Credit Crunch Pressuring Student Loan Market
With the credit crunch likely to grind on for some time Washington is dusting off a lender-of-last-resort plan to provide for an uninterrupted supply of government-subsidized student loans.
Concerns have mounted about the impact on the multi-billion dollar student loan market as a number of lenders have recently tightened terms, redlined certain institutions or simply bowed out of the market altogether. The issue may flare brighter going into the peak time for loan origination in July and August.
US Education Secretary Margaret Spellings told Congress recently that her department was closely monitoring the situation but that so far it was aware of no eligible students being denied loans.
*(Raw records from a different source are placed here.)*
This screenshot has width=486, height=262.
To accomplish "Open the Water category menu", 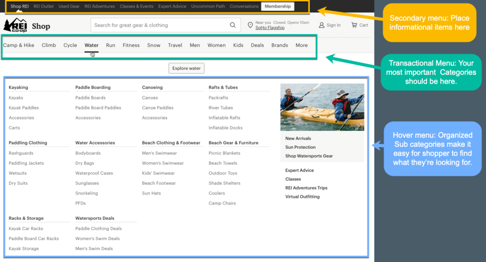I will pyautogui.click(x=92, y=46).
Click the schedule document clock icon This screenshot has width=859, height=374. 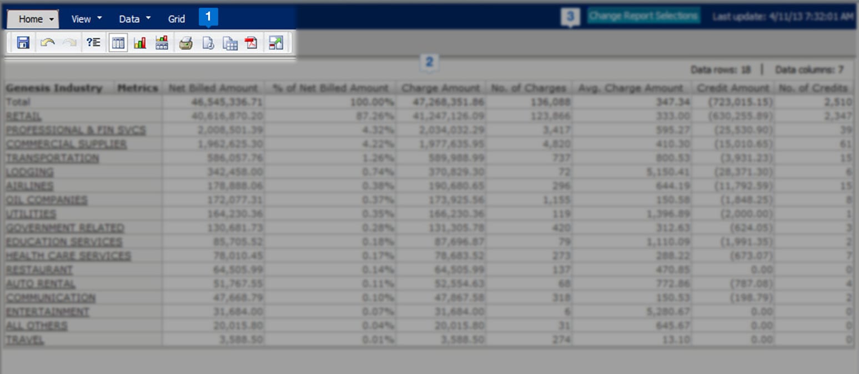tap(208, 43)
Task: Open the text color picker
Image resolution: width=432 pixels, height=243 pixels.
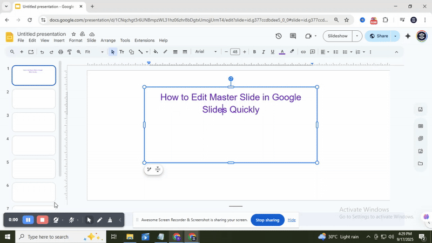Action: click(282, 52)
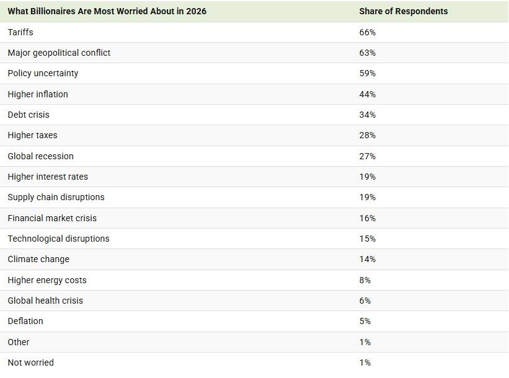Select the "Other" row label

click(x=19, y=342)
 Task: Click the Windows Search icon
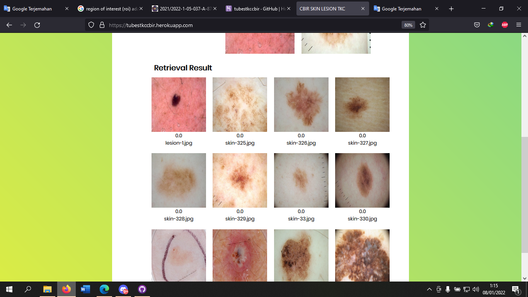point(27,289)
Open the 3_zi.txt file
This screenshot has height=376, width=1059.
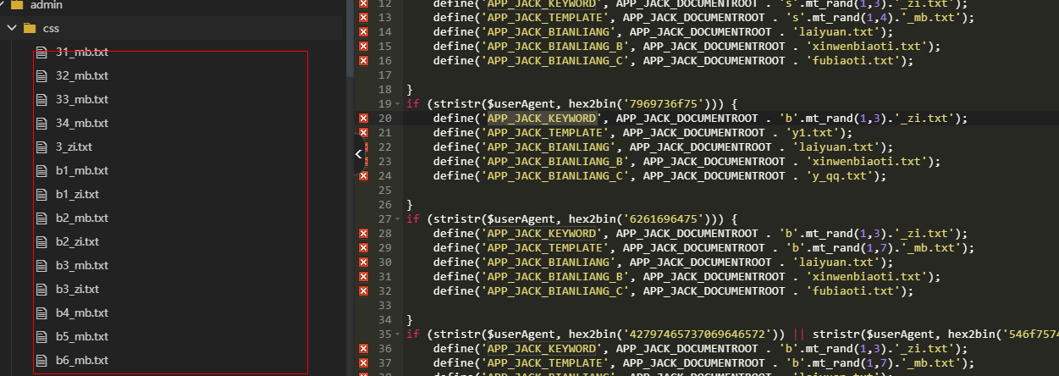[74, 147]
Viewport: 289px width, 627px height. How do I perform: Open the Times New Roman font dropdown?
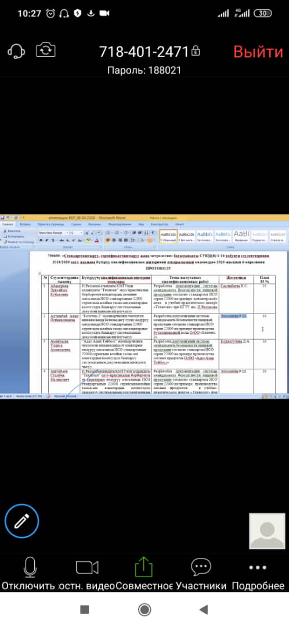click(53, 233)
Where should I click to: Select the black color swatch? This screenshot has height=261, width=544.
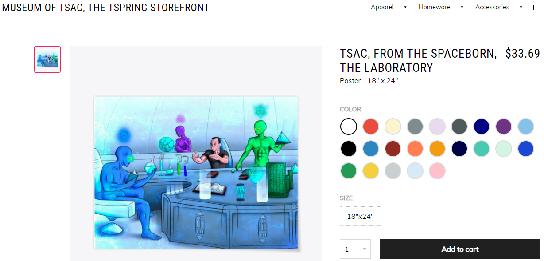(349, 149)
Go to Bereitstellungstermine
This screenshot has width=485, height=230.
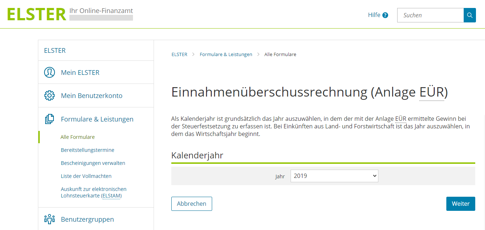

“We also understand that credit markets are under stress and conditions may change rapidly,” she told a hearing of the House Education and Labor Committee on March 14.
The lender of last resort plan, which the government last considered deploying in 1998 has never been used, would designate 35 guaranty agencies as a nation-wide network of student loans providers to replace private lenders.
These guaranty agencies are state entities or non-profits that are already involved in administering the Federal Family Education Loan Program (FFELP), by mediating between schools and borrowers, which accounts for 80 percent of all federal student loans.
This program has an outstanding loan portfolio of more than $400 billion, according to Terry Muilenburg, senior vice-president of government and industry relations for United Student Aid Funds, one of the 35 agencies.
The government plan comes as lenders are being squeezed by both the rising cost of funds and cuts in the yields they are allowed to earn from the federally-guaranteed loans.
The higher borrowing costs are affecting some $150 billion of loans, according to Paul Wozniak, a managing director of UBS Securities.
“The burden on this marketplace is significant and is unlikely to correct itself to avoid having an impact on access to loans,” he told the Congressional committee.
Worries about a flight of lenders from the market spiked after the Pennsylvania Higher Education Assistance Agency announced late last month it was withdrawing from the market, following similar moves by a Michigan agency and the College Loan Corporation.
At the same time, government subsidies offered to private lenders to induce them into the credit-risky student loan market have been cut.
The most recent cut, implemented last fall, trimmed yields 55 basis points to 2.39 percent above 90-day commercial paper rates, according to Harrison Wadsworth, a representative of the Consumer Bankers Association.
The cuts have led some bankers to believe that the private sector is being effectively being pushed out of the market.
To date though there has not been a stampede form the market – partly reflecting difficult prospects in other lending markets --and there are still some 2,000 lenders in the market.
Some banks, including JPMorgan Chase and My Rich Uncle , have actually expanded their lending programs.
Lenders And Borrowers
Thus, for the time being, the sense of crisis is currently more acute for lenders than borrowers, says Michael Danneberg, education policy director at the New American Foundation, who emphasizes the importance of not exaggerating the fallout for students.
“The danger is that students will wrongly believe they can’t get a college loan because of the credit crunch and therefore shouldn’t apply for financial aid or even to college,” he said. “That’s wrong and would be terrible – panic is the enemy.”
The credit restrictions already having some impact on higher risk trade schools, attended by lower-income and immigrants students, but this could spread, warns Tom Parker of the Institute of Higher Education Policy.
Particularly vulnerable, he says, are expensive four-year liberal arts colleges whose financial aid is already stretched to its limit.
Under the government’s lender-of-last-resort plan, the guaranty agencies would add to their current menu of duties and earn a fee – in lieu of traditional interest payments - determined by the education department.
The education department also has the authority to advance funds if the participating agencies have difficulty raising capital themselves and it insures the loans 100 percent.
But because of the all the potential hiccups ramping up such a complex program, Congress has been urging the education department to accelerate preparations.
”The Secretary [of education] has the responsibility to make sure that these plans have been road tested and are ready to go – if needed,” said US Rep. George Miller (D-CA), chairman of the House Education and Labor Committee after the mid-March hearings.